(Craig Symonds, author of “The Battle of Midway” was one of five authors recommended by distinguished historian Eric Foner in his post to Navy Reads last February. Foner called Symonds’s “Lincoln and this Admirals” “the first full study of Lincoln’s relationship to the war at sea and it reveals him mastering the nuances of naval warfare...” Dr. Symonds, professor emeritus of history at the U.S. Naval Academy, brings his own nuanced insights and context to a full study of the Battle of Midway. In this blog post we’ll look briefly at a key event leading up to Midway but in another corner of the Pacific Ocean almost exactly 70 years ago.)
by Bill Doughty
Craig Symonds devotes an entire chapter of his great work “The Battle of Midway” to the Battle of the Coral Sea, one of the key sea battles of World War II, occurring in early May, one month before Midway.
“The Coral Sea is one of the world’s most beautiful bodies of water,” writes Symonds. “Named for the coral reefs that guard Australia’s northeast coast, it is bordered by Australia on the south, New Guinea on the west, the Solomon Islands on the north, and the New Hebrides on the east.” That area was key to Imperial Japan’s attempt to control the sea lanes for commerce and logistics.
By April 1942 Imperial Japan controlled a wide area of the Pacific. |
On May 1, 1942, Adm. Halsey’s Task Force 16 left Pearl Harbor, while the Yorktown and Lexington carrier task forces joined to become Task Force 17 southeast of Guadalcanal. On that same day the Imperial Japanese aircraft carriers Shokaku and Zuikaku and their escorts got underway from Truk and headed toward the Coral Sea.
“Also on that busy May 1st, eighteen hundred miles further north, a group of senior officers met on board the Combined Fleet flagship Yamato, anchored in Hashirajima Harbor near Hiroshima, to participate in a war game for the attack on Midway.”

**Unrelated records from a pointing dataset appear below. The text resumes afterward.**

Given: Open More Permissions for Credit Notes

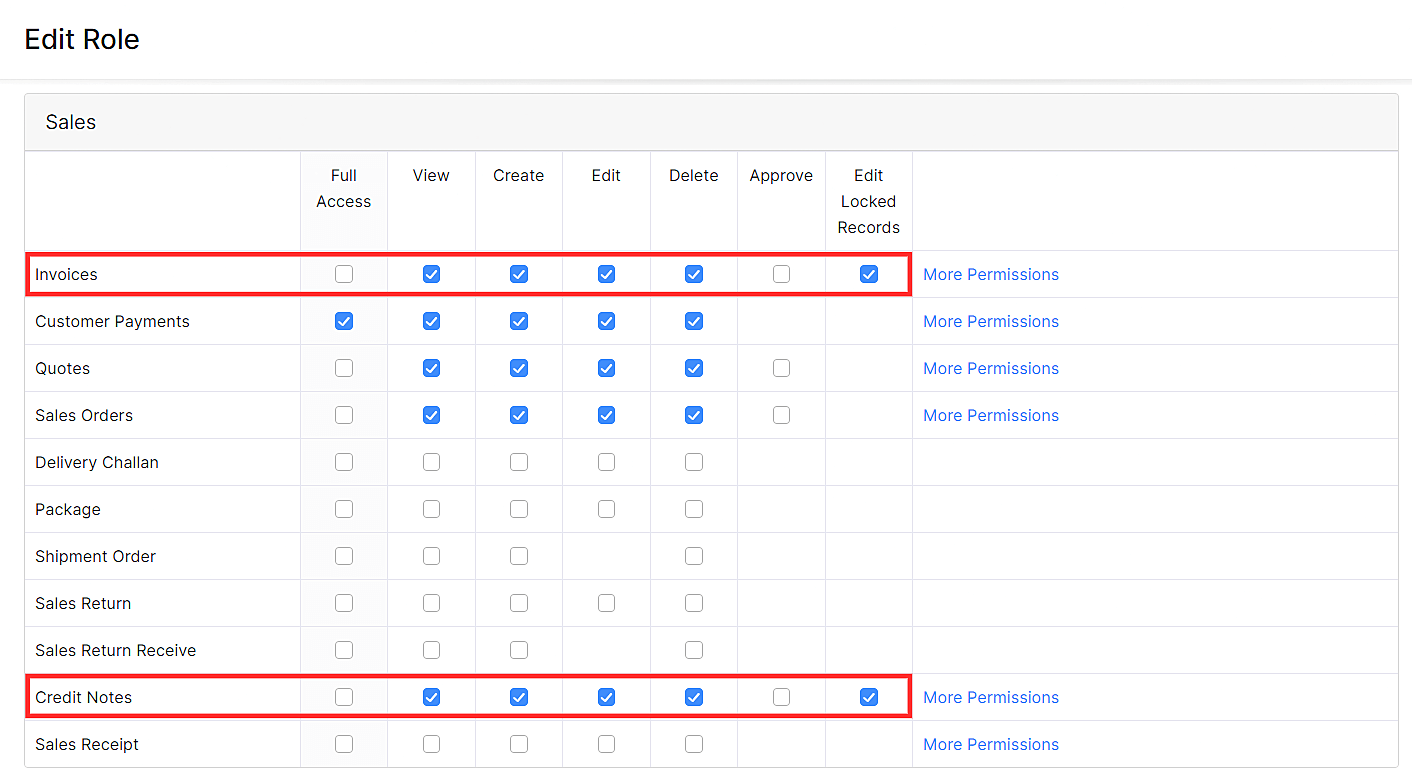Looking at the screenshot, I should pyautogui.click(x=990, y=697).
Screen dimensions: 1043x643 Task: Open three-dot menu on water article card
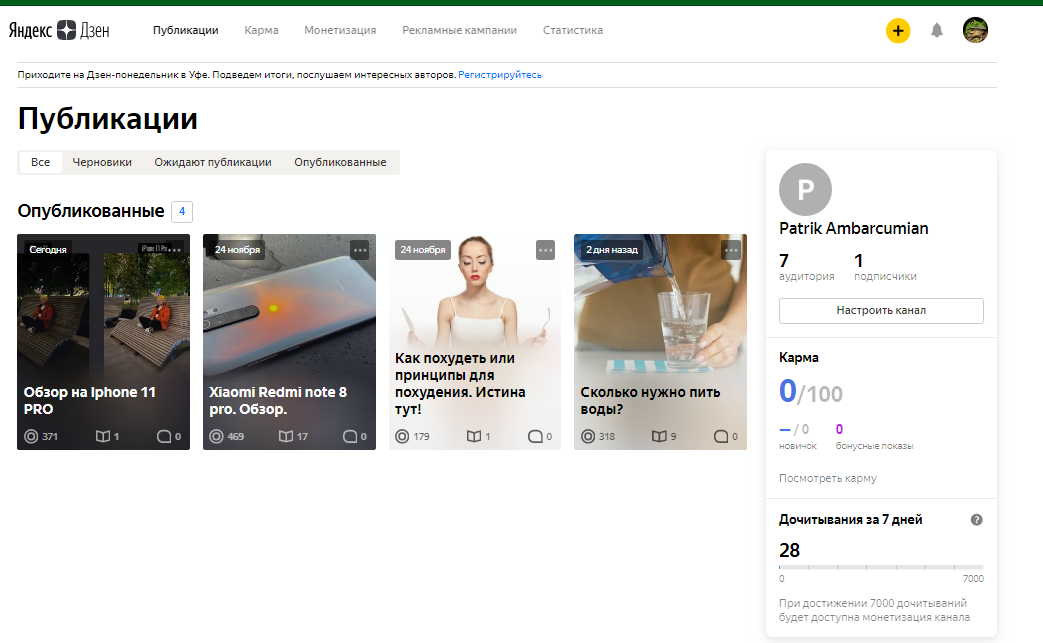tap(731, 250)
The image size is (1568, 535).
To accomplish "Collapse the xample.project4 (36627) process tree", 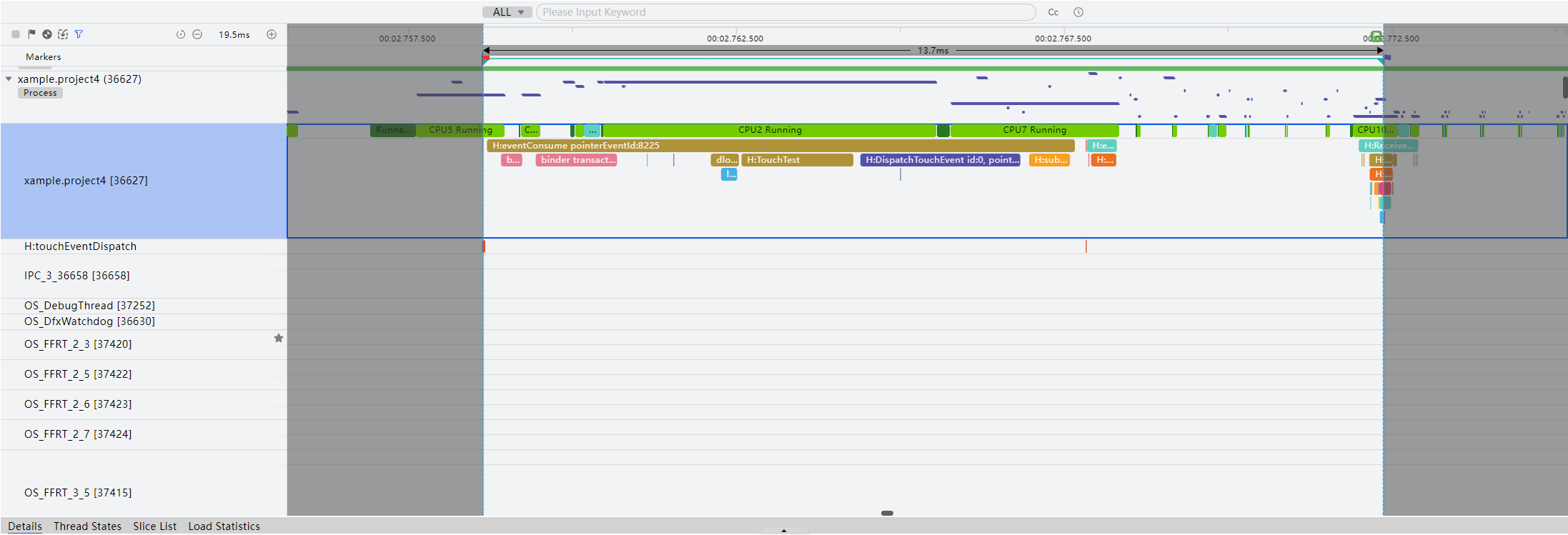I will 9,79.

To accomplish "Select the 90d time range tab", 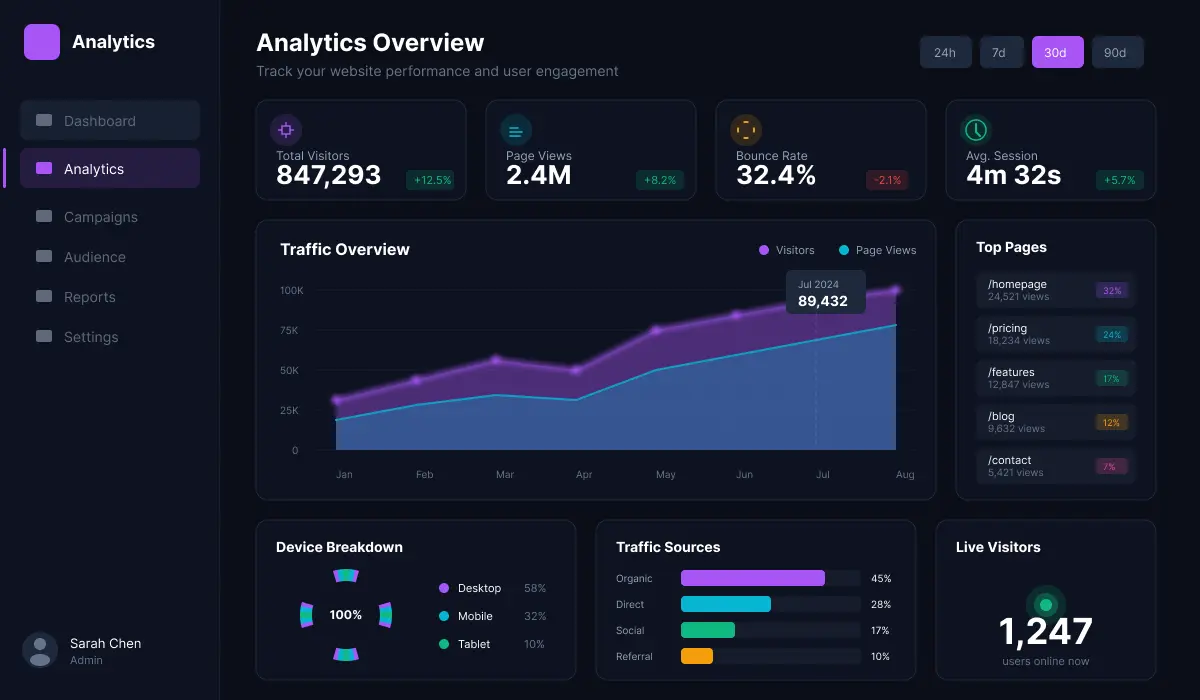I will 1117,52.
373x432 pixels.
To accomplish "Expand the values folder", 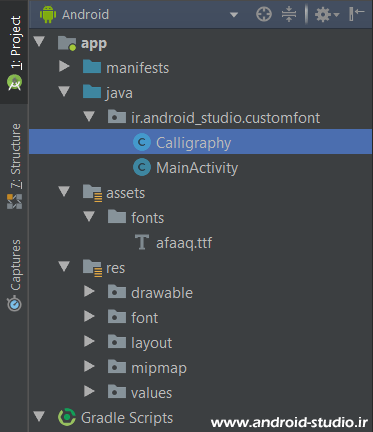I will [x=89, y=391].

Symonds shows how logistics-related issues -- particularly access to fuel oil -- were among the biggest challenges for the American fleet, who didn’t have the same proximity to island footholds and captured foreign ports as their enemy.
The author dissects the battle of May 7 and the death of USS Lexington on May 8. He analyzes the strategy, tactics and mixed result: despite the significant losses to the Americans, the United States Navy had stopped the Imperial Japanese Navy’s advance toward Port Moresby.
“Over time, the assessment of historians has been that the Battle of the Coral Sea was a tactical victory for the Japanese but a strategic victory for the Americans.”
Navy pilots gained experience. Japanese aircraft were destroyed. The United States gained a better advantage in the Pacific, where carrier-based aviation surpassed battleship-firepower in strategic importance.
The Battle of the Coral Sea also proved the value of radio intelligence, particularly as interpreted in the Pacific. Symonds shows how Lt. Cmdr. Joseph Rochefort demonstrated his superior codebreaking abilities and analysis to Adm. Nimitz, first by predicting an invasion of Rabaul in January and then revealing the Japanese fleet’s plans in the Coral Sea in May.
Credibility created confidence.
The credibility earned by Pearl Harbor’s Station Hypo, the team of codebreakers under Rochefort, would lead directly to success in the Battle of Midway June 4-7, 1942.
(The well-written and well-researched “Battle of Midway,” published in 2011 by Oxford University Press, was also recommended to Navy Reads by the Naval History and Heritage Command as one of the top ten books published about the Battle of Midway.)